▶ _Problem to work on_:
Count the lines of the material below that contain the string "will", treating uppercase and lowercase as different, and give only the number.

(Click-target data)
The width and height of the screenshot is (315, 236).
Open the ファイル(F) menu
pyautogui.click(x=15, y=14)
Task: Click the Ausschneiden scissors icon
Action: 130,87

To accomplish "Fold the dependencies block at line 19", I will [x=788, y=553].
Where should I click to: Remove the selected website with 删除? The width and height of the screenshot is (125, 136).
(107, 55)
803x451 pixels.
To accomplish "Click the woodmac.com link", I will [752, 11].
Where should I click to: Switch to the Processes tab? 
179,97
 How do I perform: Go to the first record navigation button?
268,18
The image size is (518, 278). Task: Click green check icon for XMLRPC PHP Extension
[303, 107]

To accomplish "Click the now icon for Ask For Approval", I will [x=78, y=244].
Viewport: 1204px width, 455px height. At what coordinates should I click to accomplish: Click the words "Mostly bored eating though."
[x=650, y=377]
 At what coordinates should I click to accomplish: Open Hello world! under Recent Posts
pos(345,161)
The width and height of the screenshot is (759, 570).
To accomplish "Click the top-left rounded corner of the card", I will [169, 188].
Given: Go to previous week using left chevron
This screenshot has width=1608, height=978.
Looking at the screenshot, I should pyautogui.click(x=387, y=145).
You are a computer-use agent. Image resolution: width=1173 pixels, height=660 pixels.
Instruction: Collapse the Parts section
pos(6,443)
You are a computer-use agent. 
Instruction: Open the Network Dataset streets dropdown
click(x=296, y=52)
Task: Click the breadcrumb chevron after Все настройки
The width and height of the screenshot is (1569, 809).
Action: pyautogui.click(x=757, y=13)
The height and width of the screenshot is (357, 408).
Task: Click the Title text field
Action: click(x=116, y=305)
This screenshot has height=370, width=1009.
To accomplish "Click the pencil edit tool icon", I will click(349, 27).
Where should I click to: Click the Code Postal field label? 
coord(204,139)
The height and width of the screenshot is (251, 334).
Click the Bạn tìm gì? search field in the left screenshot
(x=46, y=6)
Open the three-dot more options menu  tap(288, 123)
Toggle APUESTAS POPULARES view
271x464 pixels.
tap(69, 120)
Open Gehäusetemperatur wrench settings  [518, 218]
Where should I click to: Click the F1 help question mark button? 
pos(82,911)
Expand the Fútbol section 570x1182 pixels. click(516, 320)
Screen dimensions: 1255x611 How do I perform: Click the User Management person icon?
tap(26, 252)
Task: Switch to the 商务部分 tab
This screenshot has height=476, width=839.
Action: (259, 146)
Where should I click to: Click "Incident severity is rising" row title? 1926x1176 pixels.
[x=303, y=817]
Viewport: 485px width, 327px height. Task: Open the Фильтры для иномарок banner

▶ _Full solution_:
5